A remarkable essay has been published on the Village Voice website. Under the headline “Tupac Shakur, the Los Angeles Times, and Why I’m Still Unemployed: A Personal History by Chuck Philips,” the Pulitzer Prize winning journalist details for the first time his version of the events leading up to, and following, March 26, 2008.
That’s the day The Smoking Gun exposed as fake court documents referenced in a Calendar front-page story by Philips about a 1994 assault in Queens, NY on rapper Tupac Shakur. He says it was not his idea to web-publish and liberally source the FBI-302 documents, but rather that of his LAT editor and the paper’s lawyer. Philips also accuses the paper of failing to properly support one of their own by refusing to litigate against the target of his piece (and subsequent accuser) James “Jimmy Henchman” Rosemond:
Lawyers and editors rejected my recommendations, arguing it would be foolhardy to fight the case. The Times refused to defend the story in court. Instead, the paper crafted a retraction that sounded as if I had made up the entire story and sneaked it into print behind management’s back, without the knowledge, consent or guidance of senior editors and lawyers directly involved in its publication.
I was pressured for days to accept the way the paper wanted to phrase its April 7 retraction. But it was not accurate. My sources were solid. My reporting was solid. It was just that the documents turned out to be a fake. The retraction made me sound like Jayson Blair or Janet Cooke.
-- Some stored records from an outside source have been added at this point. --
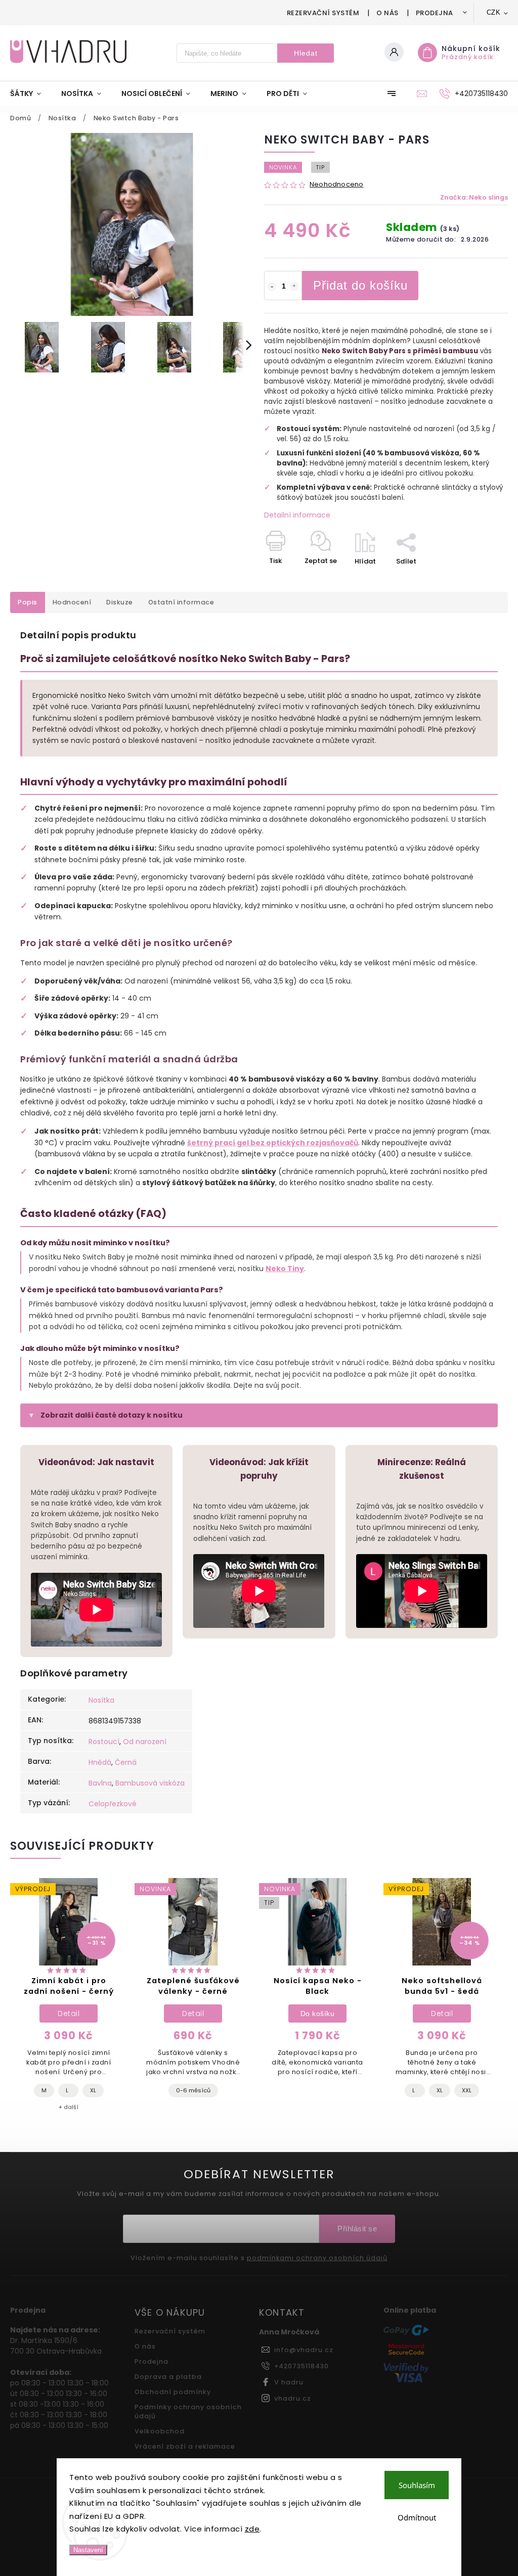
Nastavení (88, 2550)
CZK (494, 12)
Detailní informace (297, 515)
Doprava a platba (168, 2376)
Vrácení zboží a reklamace (185, 2446)
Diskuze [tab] (119, 602)
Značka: (474, 197)
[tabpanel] (68, 2000)
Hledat (306, 53)
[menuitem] (30, 93)
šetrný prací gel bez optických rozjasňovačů (272, 1143)
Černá (126, 1762)
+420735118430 (301, 2366)
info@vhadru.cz (303, 2350)
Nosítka (101, 1700)
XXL (466, 2090)
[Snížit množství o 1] (271, 286)
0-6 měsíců (193, 2090)
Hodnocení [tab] (72, 602)
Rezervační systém (323, 13)
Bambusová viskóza (150, 1783)
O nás (387, 13)
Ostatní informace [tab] (181, 602)
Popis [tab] (27, 602)
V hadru (289, 2382)
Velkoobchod (160, 2431)
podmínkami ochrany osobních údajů (317, 2258)
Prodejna (434, 13)
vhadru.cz (292, 2398)
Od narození (144, 1742)
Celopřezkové (113, 1804)
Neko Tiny (285, 1268)
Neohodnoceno (336, 184)
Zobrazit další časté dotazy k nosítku (111, 1415)
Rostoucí (104, 1742)
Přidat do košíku (360, 285)
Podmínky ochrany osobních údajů (188, 2411)
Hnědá (100, 1762)
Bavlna (100, 1783)
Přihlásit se (357, 2228)
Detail (68, 2013)
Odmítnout (417, 2517)
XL (93, 2090)
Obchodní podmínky (173, 2391)
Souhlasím (417, 2485)
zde (252, 2528)
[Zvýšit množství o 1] (294, 286)
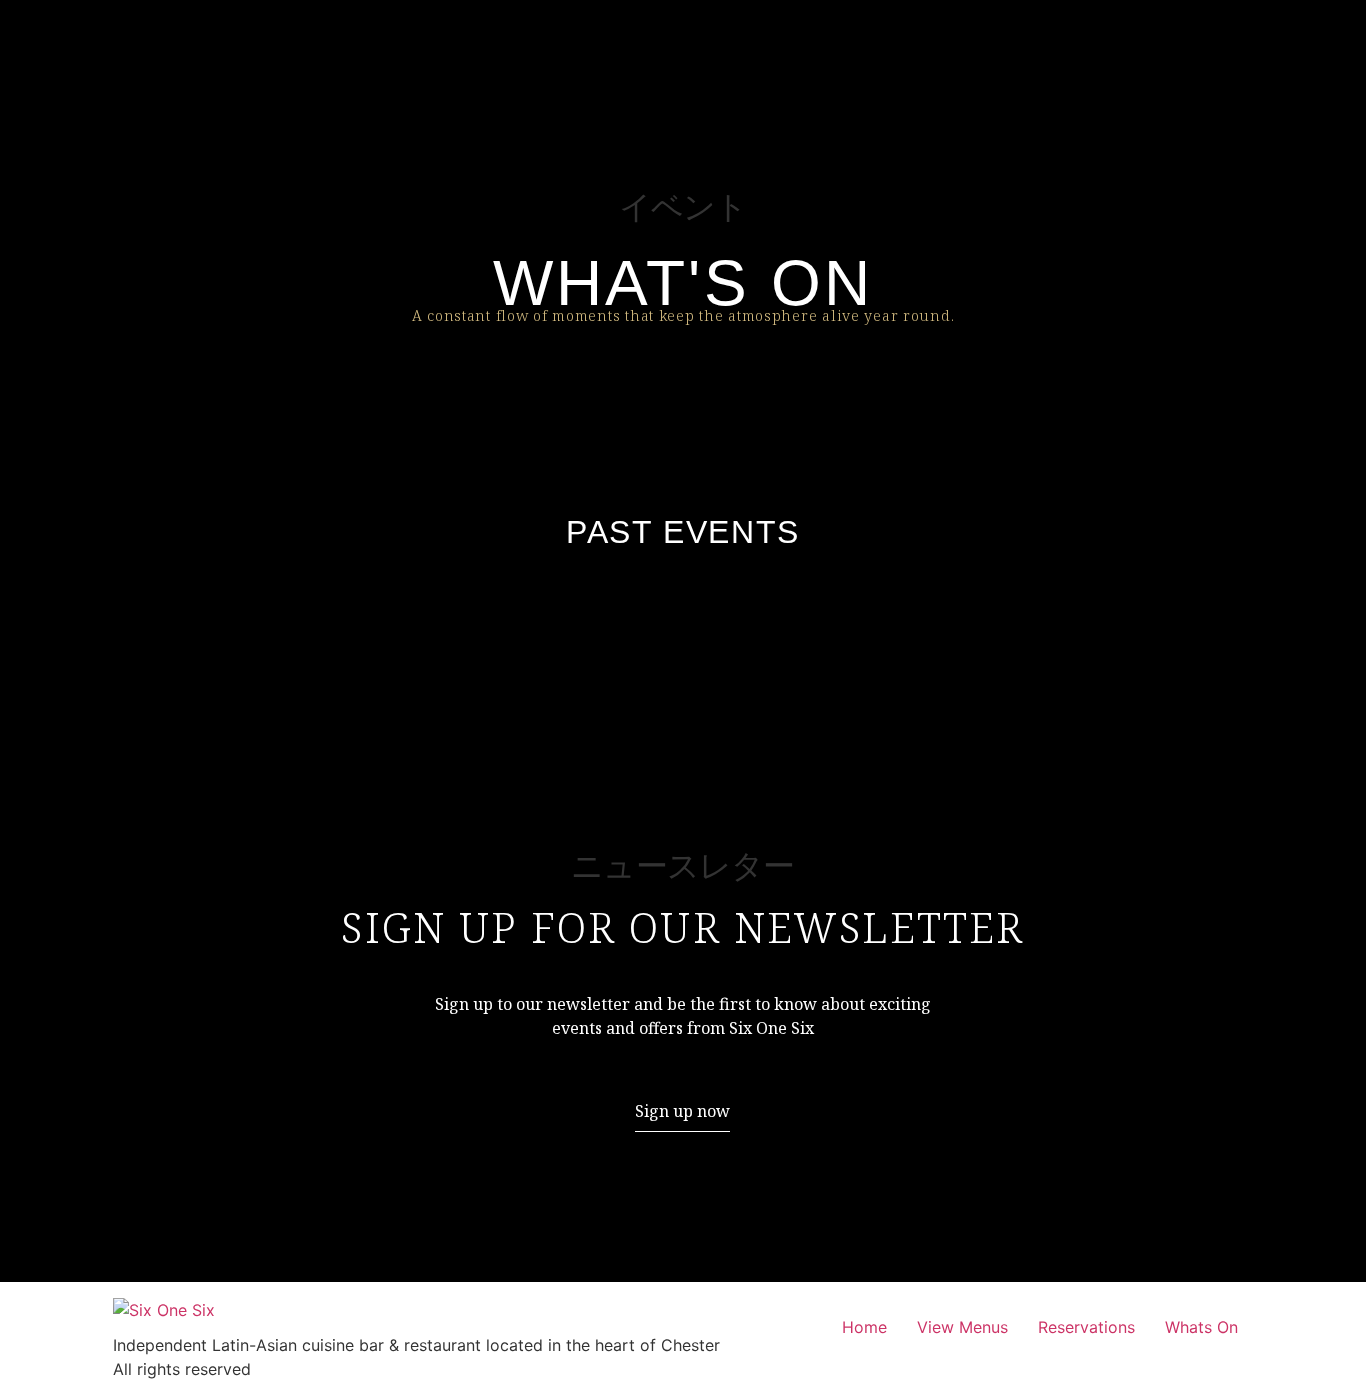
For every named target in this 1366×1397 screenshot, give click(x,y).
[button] (682, 1111)
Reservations (1086, 1327)
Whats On (1201, 1327)
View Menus (962, 1327)
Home (864, 1327)
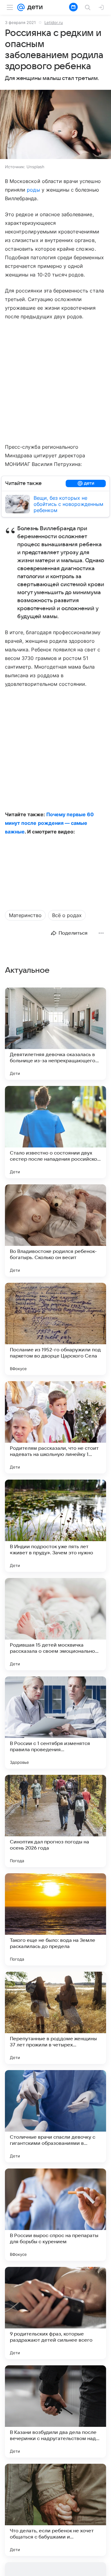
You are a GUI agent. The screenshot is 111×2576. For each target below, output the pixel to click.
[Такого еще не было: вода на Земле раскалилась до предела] (55, 1919)
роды (33, 190)
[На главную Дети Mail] (34, 7)
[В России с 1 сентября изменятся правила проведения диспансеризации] (55, 1722)
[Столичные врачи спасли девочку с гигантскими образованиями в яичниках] (55, 2116)
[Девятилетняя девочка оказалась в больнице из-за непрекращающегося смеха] (55, 1034)
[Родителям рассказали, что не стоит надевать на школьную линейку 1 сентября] (55, 1427)
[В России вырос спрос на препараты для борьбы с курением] (55, 2215)
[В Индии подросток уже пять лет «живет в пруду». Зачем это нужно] (55, 1526)
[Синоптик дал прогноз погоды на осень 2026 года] (55, 1821)
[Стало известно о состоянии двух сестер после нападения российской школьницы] (55, 1132)
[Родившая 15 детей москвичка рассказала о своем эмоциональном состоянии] (55, 1624)
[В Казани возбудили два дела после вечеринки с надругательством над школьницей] (55, 2411)
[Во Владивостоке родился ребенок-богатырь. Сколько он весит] (55, 1230)
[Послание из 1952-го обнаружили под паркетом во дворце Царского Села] (55, 1329)
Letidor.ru (53, 22)
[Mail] (21, 7)
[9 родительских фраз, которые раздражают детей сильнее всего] (55, 2313)
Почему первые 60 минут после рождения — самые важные (49, 823)
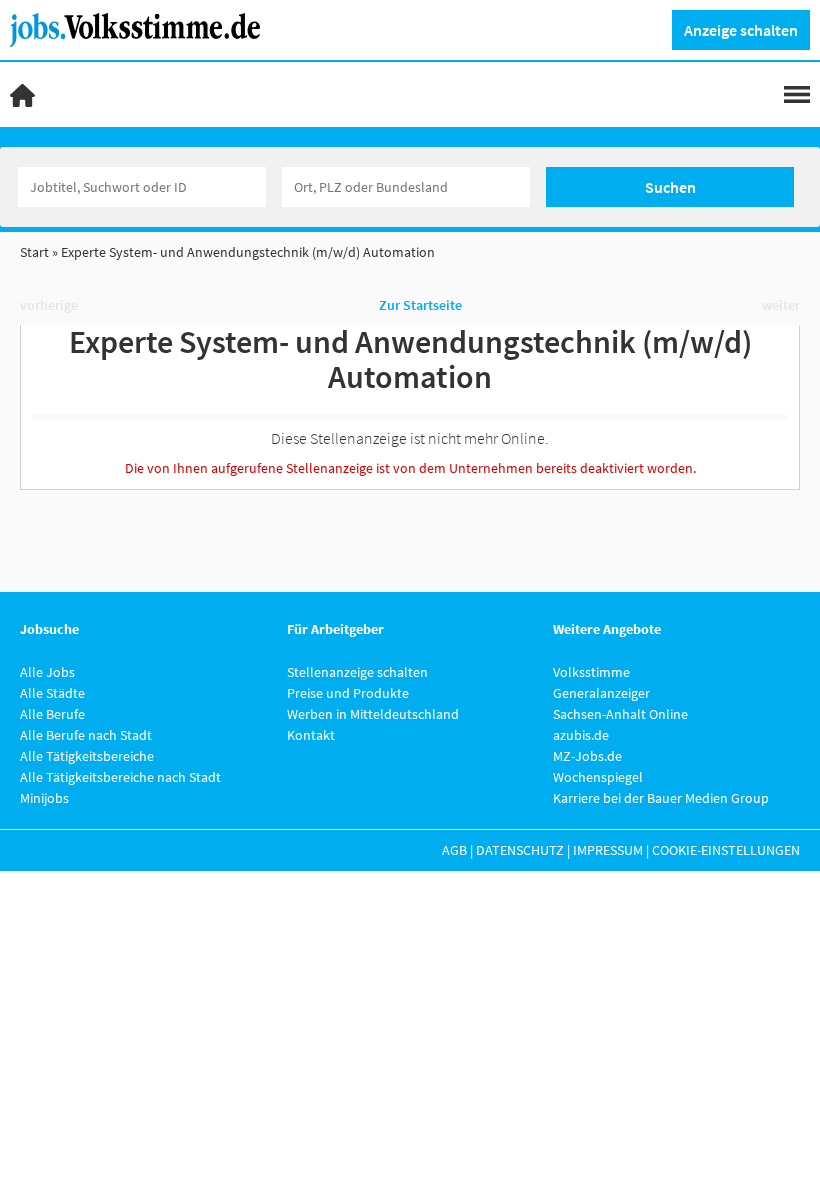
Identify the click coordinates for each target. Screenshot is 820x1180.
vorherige (49, 305)
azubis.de (581, 735)
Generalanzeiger (601, 693)
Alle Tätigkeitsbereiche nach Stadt (120, 777)
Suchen (670, 187)
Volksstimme (591, 672)
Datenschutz (520, 850)
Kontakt (311, 735)
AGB (454, 850)
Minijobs (44, 798)
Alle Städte (52, 693)
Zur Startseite (420, 305)
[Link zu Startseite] (142, 28)
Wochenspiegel (598, 777)
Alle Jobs (47, 672)
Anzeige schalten (741, 30)
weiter (781, 305)
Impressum (608, 850)
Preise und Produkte (348, 693)
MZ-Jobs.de (587, 756)
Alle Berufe (52, 714)
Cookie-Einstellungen (726, 850)
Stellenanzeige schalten (357, 672)
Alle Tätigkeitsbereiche (87, 756)
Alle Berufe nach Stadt (86, 735)
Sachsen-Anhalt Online (620, 714)
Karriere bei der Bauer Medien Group (661, 798)
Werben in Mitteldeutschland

Nothing could have been further from the truth…
The April 7 “retraction” seemed designed to blame me to protect the jobs of the individuals who authorized my story to be published. It was not true, or even remotely close to what a true correction is supposed to be.
Philips writes that despite multiple assurances by his editorial superiors, he was included in the paper’s next round of layoffs (June, 2008) – let go the same day the LAT signed a secret $250,000 out-of-court settlement with Henchman. And even last year, when Henchman’s best friend Dexter Isaac confessed to the 1994 crime as reported by Philips and exonerated the reporter, the LAT – says Philips – buried this news deep within the entertainment section.
This must-read Village Voice essay paints a very sorry picture of how the LAT dealt in a moment of crisis with an employee who faithfully served them for 18 years. At the very end of the piece, there is a two-paragraph reaction statement from the Times.